▶ **TO DO**
Only the number is wanted: how many lines below contain "editor"?

Stored data
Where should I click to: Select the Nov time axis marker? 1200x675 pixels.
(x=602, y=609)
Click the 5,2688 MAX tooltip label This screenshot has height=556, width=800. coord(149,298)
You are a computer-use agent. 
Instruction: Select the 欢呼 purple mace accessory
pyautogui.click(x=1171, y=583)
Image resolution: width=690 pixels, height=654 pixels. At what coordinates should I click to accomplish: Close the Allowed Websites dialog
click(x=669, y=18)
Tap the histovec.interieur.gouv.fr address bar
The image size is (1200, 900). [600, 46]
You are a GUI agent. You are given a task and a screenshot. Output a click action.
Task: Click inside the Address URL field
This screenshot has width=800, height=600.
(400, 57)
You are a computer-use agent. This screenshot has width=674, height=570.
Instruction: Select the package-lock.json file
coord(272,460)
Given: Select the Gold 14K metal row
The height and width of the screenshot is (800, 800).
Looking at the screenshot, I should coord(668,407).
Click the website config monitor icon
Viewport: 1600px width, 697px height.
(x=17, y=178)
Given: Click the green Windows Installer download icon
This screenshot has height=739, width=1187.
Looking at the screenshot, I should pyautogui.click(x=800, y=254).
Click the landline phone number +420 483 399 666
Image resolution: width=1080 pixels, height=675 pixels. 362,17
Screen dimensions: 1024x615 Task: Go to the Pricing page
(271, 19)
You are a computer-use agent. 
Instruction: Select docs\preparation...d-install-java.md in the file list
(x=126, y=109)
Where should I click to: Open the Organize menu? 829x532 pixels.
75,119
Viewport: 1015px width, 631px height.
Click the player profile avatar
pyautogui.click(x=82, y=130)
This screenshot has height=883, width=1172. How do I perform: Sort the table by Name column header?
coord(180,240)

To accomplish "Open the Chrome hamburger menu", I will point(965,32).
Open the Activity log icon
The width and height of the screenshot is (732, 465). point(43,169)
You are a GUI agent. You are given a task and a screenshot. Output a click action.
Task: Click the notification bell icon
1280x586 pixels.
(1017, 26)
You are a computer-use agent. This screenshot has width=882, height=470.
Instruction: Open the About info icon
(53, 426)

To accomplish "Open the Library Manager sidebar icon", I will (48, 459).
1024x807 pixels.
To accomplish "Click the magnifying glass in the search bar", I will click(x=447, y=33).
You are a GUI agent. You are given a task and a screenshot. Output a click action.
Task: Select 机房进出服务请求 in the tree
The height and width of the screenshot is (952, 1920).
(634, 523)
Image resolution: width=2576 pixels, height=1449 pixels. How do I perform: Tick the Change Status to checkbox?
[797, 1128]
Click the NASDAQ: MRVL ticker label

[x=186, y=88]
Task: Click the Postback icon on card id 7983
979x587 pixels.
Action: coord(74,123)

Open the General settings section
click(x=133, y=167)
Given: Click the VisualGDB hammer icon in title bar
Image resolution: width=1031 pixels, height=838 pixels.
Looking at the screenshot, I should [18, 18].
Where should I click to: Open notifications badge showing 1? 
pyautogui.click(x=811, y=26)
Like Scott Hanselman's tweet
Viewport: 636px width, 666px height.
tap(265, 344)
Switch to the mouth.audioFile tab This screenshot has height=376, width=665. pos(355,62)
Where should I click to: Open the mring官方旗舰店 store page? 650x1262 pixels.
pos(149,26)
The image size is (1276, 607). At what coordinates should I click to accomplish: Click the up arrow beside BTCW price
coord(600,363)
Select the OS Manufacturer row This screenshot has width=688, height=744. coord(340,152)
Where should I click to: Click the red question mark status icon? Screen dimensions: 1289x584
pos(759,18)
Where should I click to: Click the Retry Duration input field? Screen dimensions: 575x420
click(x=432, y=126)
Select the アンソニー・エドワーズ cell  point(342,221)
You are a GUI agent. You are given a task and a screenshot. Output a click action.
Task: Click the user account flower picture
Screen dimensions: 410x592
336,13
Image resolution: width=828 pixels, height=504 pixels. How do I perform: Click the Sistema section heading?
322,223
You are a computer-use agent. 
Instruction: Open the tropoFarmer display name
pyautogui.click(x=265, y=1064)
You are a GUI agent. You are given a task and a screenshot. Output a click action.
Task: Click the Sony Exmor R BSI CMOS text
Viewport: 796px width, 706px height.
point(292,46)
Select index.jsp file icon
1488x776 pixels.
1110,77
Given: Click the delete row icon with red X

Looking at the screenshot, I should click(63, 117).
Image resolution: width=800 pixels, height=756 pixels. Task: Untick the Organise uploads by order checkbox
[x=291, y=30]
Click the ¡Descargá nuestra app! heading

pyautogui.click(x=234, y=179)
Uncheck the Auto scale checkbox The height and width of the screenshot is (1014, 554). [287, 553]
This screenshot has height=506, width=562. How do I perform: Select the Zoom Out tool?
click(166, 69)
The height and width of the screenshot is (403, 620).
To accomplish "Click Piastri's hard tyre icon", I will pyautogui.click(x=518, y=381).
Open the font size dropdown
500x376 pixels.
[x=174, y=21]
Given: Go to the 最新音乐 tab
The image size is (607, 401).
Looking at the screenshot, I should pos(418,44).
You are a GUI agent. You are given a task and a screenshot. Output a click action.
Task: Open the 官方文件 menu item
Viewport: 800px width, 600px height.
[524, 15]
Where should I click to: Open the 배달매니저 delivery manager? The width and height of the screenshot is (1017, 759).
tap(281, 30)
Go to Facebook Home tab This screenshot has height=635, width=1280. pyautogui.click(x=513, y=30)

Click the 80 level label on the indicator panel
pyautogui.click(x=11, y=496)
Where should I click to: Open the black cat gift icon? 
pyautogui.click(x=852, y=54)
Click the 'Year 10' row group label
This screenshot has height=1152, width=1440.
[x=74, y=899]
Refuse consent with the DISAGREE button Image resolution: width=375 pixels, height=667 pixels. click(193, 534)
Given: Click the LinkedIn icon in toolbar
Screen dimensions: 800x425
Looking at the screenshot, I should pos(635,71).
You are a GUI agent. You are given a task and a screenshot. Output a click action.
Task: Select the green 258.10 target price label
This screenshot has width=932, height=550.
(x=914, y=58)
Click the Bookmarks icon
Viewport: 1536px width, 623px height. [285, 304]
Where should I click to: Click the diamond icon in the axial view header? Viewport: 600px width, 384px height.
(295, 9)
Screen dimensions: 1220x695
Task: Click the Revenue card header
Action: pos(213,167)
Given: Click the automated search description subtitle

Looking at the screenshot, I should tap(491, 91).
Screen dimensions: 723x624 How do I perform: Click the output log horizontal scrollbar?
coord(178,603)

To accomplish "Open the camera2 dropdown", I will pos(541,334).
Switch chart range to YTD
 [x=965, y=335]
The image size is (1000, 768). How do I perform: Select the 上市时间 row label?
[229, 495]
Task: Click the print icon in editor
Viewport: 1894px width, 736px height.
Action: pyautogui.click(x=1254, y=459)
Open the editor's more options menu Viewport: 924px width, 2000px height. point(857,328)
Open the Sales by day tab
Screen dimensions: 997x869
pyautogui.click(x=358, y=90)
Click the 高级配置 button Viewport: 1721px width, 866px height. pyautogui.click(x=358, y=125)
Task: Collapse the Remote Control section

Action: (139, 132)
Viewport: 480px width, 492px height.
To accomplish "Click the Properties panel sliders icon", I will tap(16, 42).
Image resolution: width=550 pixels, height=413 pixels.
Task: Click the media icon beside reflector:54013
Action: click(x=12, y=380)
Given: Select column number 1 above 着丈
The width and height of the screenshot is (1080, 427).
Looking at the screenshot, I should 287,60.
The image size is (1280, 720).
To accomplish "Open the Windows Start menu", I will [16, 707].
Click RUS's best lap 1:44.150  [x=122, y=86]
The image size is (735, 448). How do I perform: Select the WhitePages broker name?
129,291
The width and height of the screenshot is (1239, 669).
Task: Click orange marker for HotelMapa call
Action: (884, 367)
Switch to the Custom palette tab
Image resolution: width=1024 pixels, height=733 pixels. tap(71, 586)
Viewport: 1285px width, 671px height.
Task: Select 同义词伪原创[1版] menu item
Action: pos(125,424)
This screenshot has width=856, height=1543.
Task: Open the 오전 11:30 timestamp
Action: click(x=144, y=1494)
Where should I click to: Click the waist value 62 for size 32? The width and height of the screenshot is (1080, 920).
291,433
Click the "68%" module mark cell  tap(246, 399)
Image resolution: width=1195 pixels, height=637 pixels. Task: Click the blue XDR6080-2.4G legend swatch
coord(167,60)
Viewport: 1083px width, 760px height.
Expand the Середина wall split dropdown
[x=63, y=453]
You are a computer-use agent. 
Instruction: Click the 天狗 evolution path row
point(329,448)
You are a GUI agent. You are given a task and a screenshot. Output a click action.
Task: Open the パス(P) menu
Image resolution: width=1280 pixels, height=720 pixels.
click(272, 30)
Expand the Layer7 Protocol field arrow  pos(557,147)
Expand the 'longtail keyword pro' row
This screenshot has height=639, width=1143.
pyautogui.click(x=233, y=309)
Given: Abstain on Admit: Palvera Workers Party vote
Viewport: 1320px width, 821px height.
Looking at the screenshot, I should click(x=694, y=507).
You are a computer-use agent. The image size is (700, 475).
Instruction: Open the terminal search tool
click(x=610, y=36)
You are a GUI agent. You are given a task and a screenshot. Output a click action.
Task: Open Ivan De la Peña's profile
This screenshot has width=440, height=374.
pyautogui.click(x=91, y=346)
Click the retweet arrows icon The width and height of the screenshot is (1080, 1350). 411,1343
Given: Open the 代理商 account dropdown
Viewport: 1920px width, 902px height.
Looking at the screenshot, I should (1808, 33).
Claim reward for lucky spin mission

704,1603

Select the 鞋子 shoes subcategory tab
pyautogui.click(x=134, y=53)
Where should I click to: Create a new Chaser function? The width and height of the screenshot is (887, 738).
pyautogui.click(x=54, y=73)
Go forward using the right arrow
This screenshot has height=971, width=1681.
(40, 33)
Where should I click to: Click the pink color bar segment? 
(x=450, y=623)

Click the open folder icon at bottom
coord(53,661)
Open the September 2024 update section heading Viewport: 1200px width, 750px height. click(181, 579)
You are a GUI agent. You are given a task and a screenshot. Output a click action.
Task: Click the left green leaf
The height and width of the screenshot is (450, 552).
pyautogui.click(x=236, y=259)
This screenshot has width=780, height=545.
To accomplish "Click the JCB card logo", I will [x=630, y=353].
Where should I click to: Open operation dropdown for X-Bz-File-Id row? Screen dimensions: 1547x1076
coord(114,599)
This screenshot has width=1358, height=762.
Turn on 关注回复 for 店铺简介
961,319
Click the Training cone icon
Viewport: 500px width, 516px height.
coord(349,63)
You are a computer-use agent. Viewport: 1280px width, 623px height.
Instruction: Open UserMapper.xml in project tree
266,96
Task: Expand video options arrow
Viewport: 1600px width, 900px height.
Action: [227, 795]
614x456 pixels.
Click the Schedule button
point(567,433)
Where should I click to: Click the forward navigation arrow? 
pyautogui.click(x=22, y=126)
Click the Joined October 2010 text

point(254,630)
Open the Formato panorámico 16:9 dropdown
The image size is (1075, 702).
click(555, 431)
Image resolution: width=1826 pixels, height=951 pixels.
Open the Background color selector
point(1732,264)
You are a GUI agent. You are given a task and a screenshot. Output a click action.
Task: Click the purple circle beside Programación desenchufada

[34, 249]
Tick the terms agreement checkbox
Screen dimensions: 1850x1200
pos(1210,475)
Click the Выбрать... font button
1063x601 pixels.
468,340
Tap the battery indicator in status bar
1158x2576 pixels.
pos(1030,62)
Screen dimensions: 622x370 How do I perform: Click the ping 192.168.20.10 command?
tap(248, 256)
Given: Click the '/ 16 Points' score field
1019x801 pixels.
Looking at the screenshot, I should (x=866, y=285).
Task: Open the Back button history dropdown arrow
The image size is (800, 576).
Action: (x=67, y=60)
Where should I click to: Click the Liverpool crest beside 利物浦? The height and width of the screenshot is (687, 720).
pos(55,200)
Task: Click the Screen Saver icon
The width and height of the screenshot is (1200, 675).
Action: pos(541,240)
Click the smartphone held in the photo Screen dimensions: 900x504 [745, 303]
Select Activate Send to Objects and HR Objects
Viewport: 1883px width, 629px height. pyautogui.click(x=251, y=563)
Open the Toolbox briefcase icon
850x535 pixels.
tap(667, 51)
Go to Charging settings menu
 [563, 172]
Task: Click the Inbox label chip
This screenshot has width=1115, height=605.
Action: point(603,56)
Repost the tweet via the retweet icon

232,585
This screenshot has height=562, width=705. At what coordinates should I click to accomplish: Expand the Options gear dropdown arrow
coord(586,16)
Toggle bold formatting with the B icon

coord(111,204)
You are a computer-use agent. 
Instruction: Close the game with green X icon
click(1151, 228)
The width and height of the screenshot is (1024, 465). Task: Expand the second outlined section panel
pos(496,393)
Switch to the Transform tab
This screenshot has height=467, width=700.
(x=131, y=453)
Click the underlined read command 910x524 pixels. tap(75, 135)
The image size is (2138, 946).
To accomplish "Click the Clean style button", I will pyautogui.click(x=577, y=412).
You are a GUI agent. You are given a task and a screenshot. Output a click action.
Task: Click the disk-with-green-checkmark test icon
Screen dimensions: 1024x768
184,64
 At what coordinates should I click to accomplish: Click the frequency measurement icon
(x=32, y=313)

▶ **RESULT BELOW**
2